Oftentimes, niche brands are better attuned to the hotspots of growth. Incumbent businesses just don't see what's happening or they are blind to the significance of the opportunity. A broader view of the marketplace, or a so-called wide-angle lens, avoids this failure. Such a view enables companies to step back and see a more expansive definition of the category or consumer need. It also scales the area of focus so that smaller opportunities don't look bigger than they really are.

Even if an opportunity can be identified, efforts to create or convert demand will feel uncomfortable unless consumers are effectively engaged. Companies must reach consumers in a language native to them in the outlets of their choosing.

Reach is best achieved through a human-centric approach that meets people where they want to be, not where companies would prefer them to be. Strategies should be built around lifestyles, not consuming or shopping. Execution must center on humans, not on brands or outlets.

One of the most common objections to investing in uncomfortable places is that resources spent there won't generate as much return as resources spent in more comfortable places. There are several reasons why companies fail to recognize the value that can be optimized by investments in uncomfortable places.

One reason is timeframe. In most companies, few people have responsibility beyond financial objectives tied to short-term reporting. This leads to optimization against a time horizon that may not be valuable or relevant strategically.

Another reason is that the combination of more powerful technologies and more detailed databases has given companies the ability to measure performance at high levels of granularity even though every specific activity is rarely significant. Optimization can be too laser-focused. Uncomfortable places often require a series of activities rather than one big activity, and the uncomfortably small or null gains of individual short-term activities masks their potential to improve the bottom line.
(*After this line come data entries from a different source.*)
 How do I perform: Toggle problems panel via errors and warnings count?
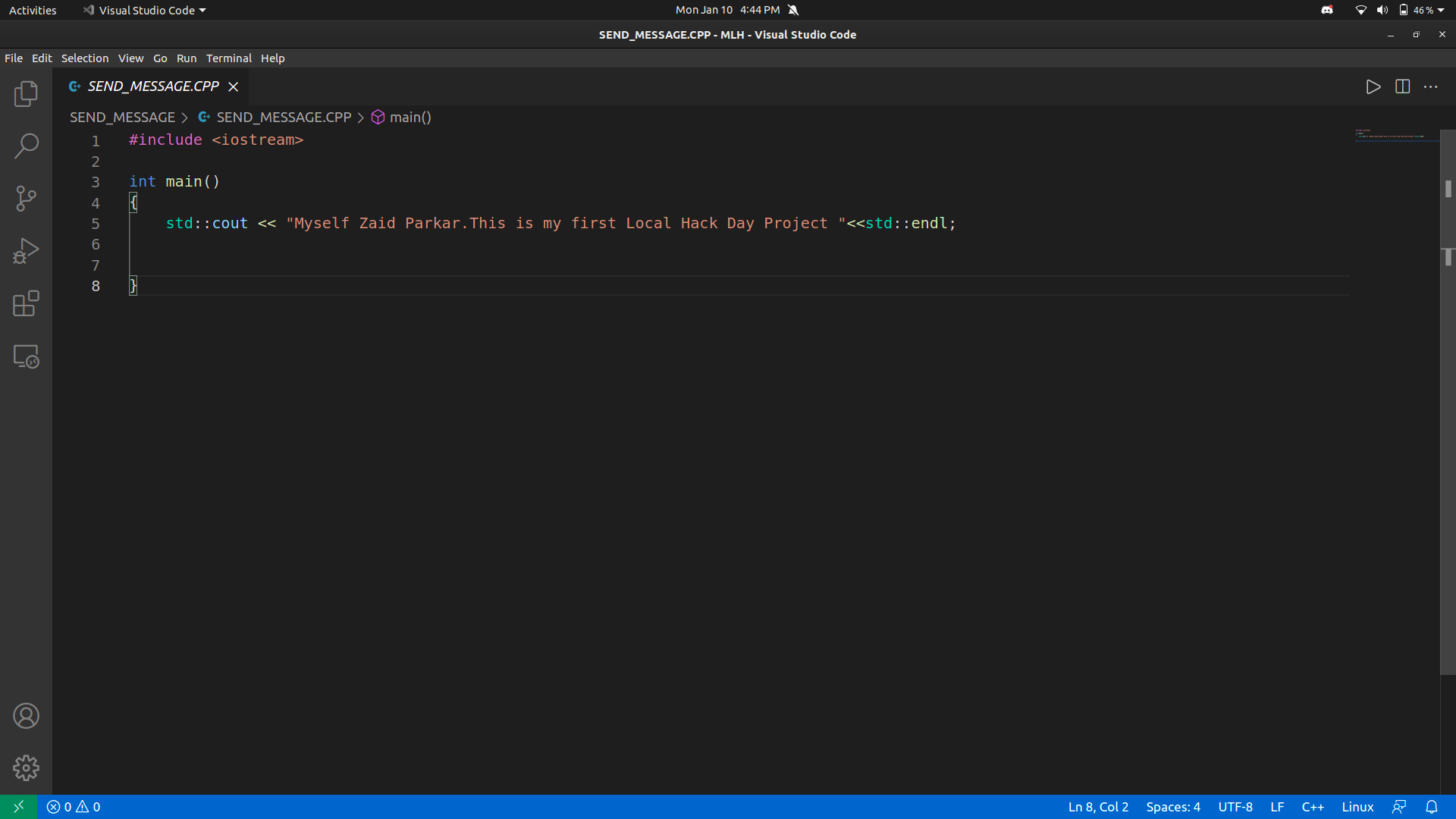pyautogui.click(x=74, y=807)
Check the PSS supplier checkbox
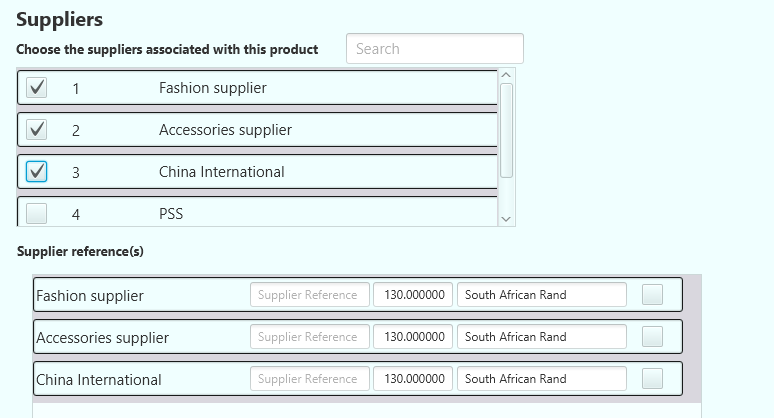This screenshot has height=418, width=774. [x=37, y=213]
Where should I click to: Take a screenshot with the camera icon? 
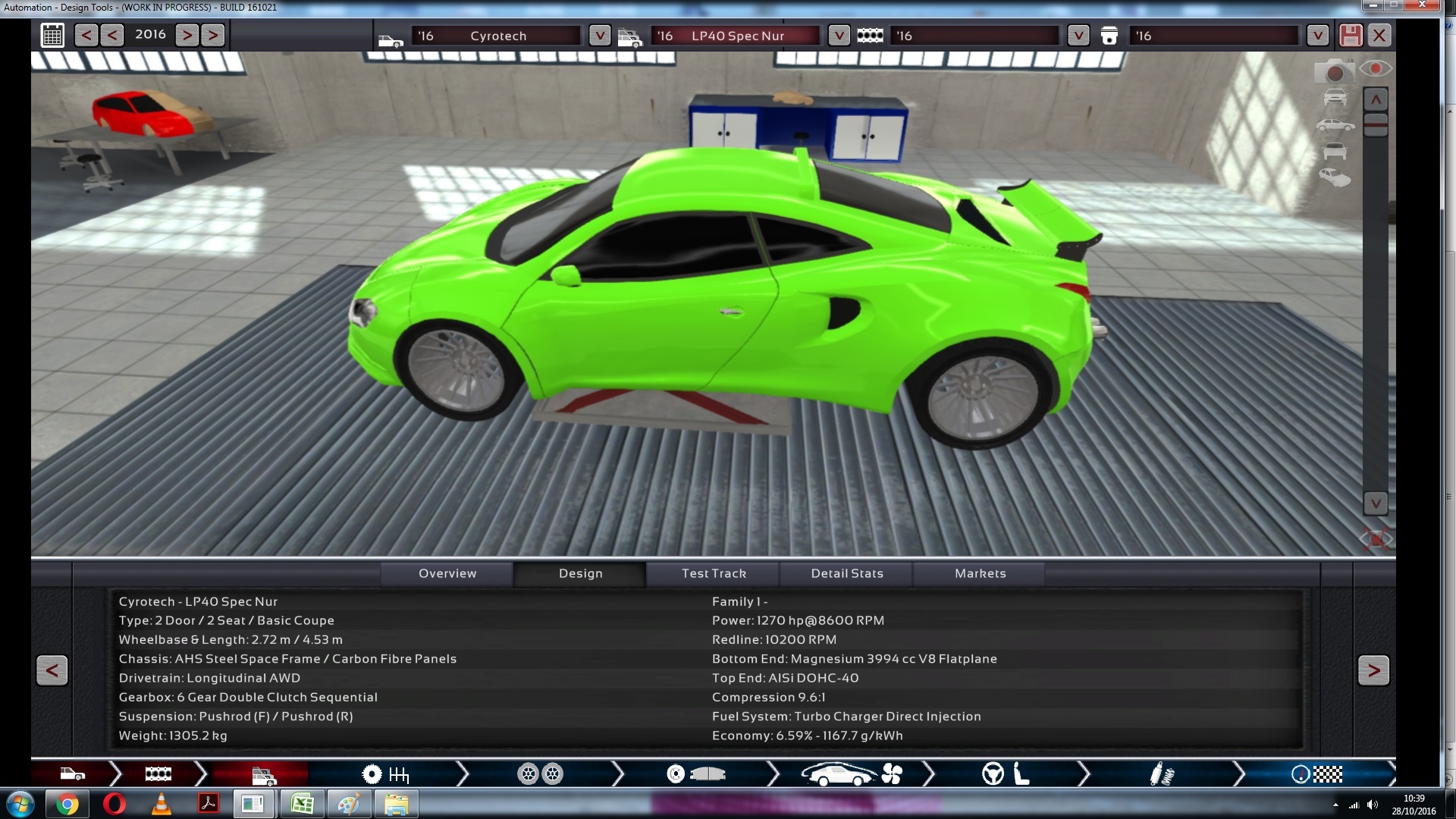(1334, 71)
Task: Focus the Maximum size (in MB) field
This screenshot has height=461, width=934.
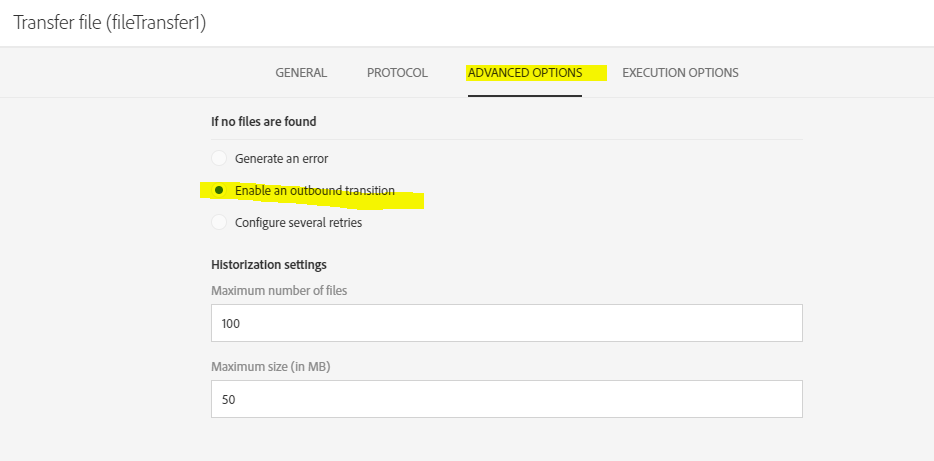Action: pos(506,399)
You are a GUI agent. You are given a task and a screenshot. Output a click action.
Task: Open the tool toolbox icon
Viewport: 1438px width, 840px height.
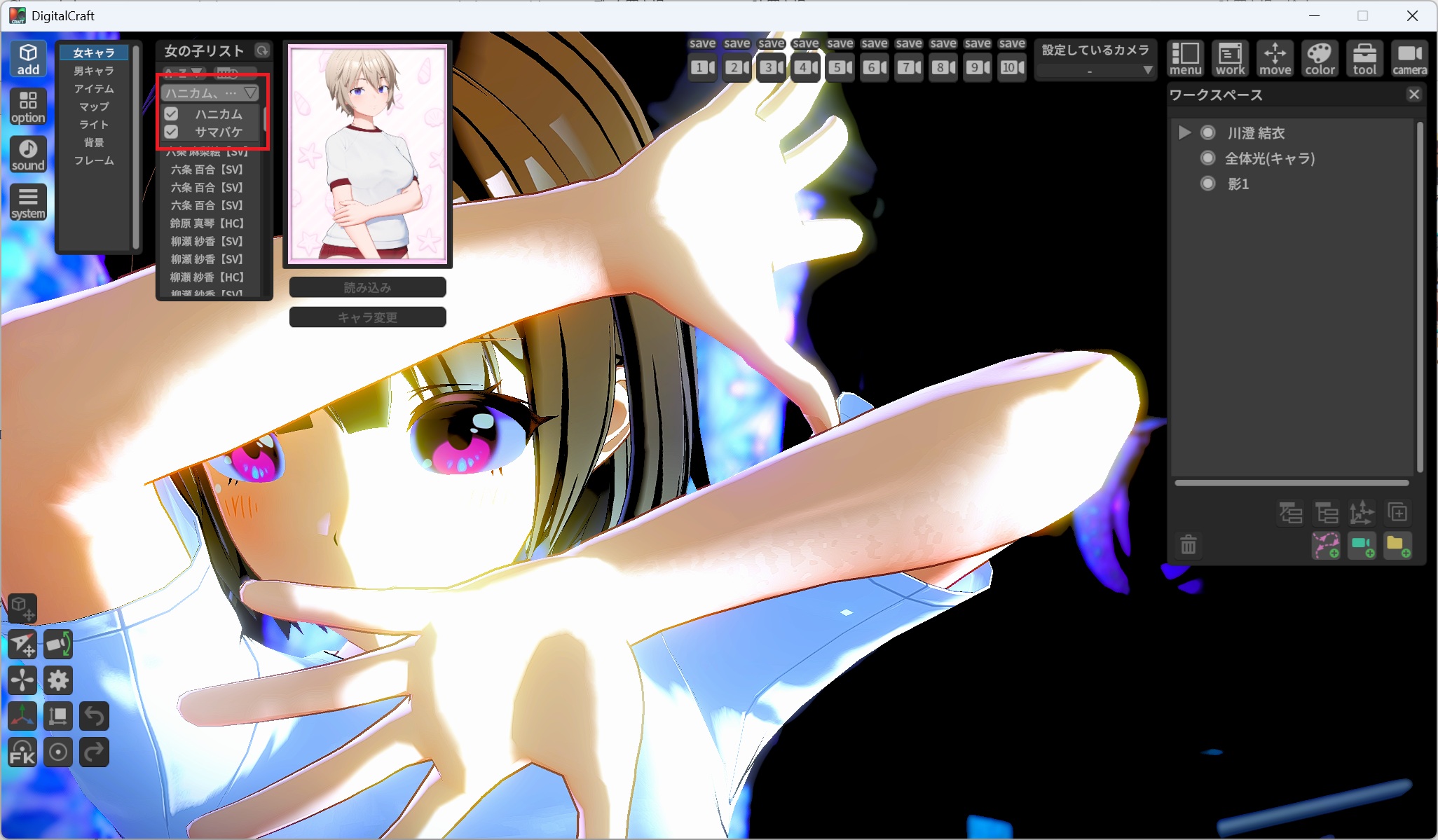point(1364,58)
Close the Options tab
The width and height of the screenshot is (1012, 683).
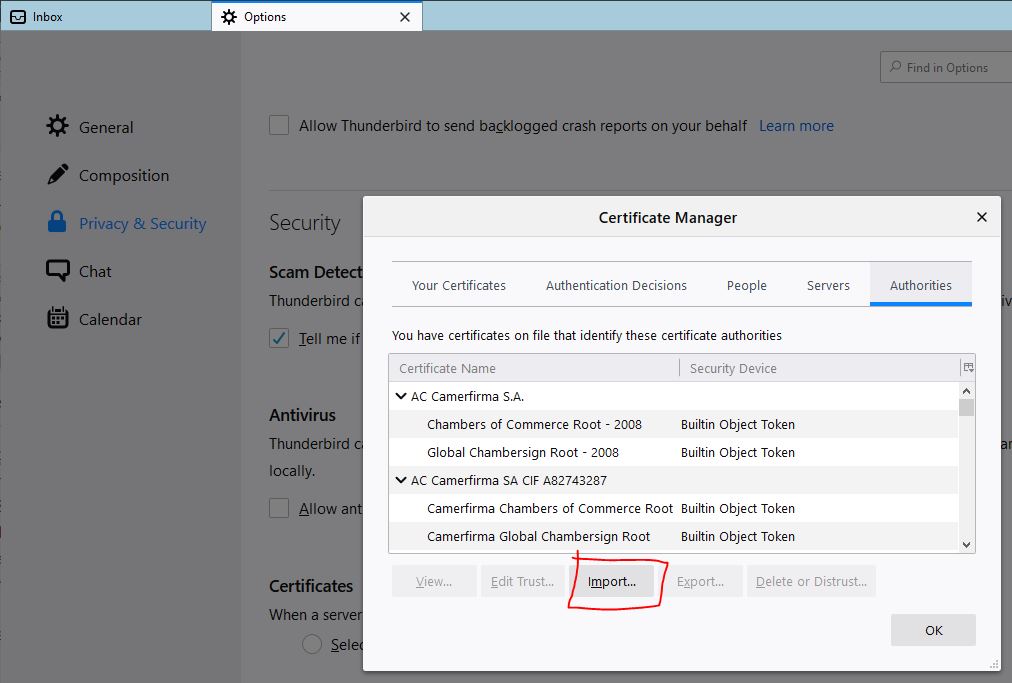point(405,17)
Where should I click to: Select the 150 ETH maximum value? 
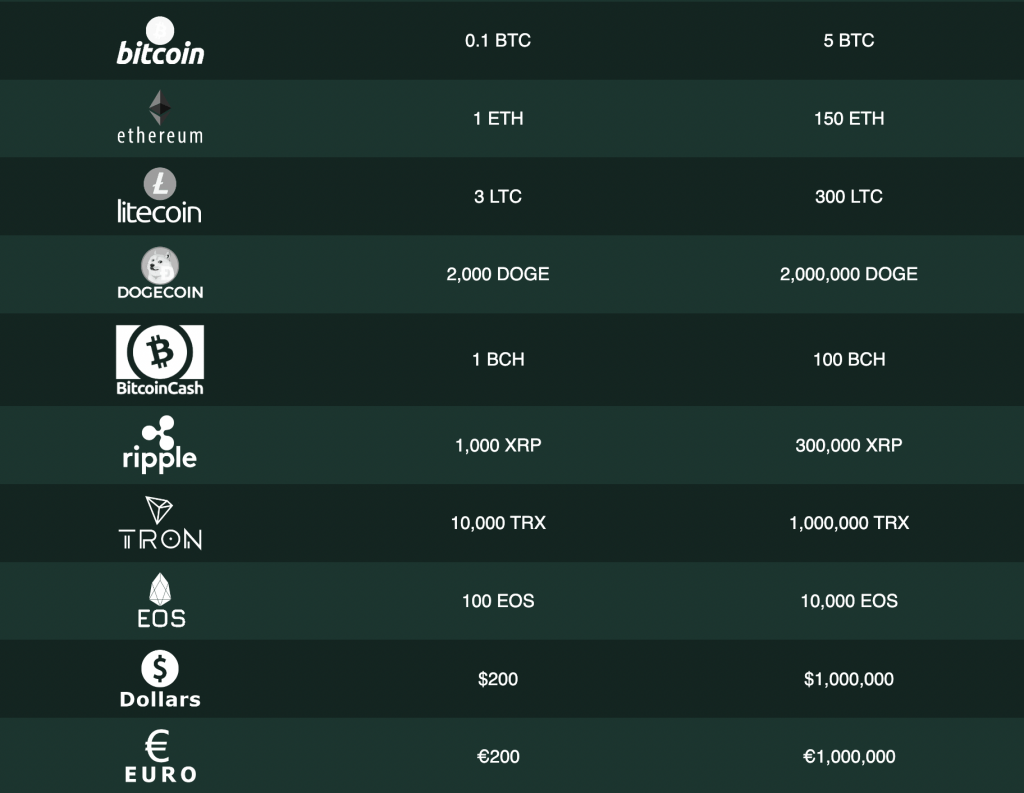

Uncertainty is another reason, and it may be the most important. Rarely are people in big companies assigned tasks for which high-risk experimental, innovative approaches are an option. Managers who miss short-term objectives don't get raises or promotions and aren't retained. Thus, the authority to optimize for value is unavailable.

Companies often lack the confidence or skills to do what it takes to succeed in uncomfortable places. Companies must become more obsessed with real-time learning that is connected to execution and operations. Individuals must be better trained, and organizations must redesign processes to ensure that knowledge informs decisions in a timely, effective way.

The final piece is experiences. As noted, this is driving growth in spending. This is also what emerges when companies master the critical skills of operating in uncomfortable places. Brands and shopping become experiences that will create and convert demand, giving companies the confidence and rationale to continue seeing, reaching, affording, and doing what it takes to grow and succeed in uncomfortable places.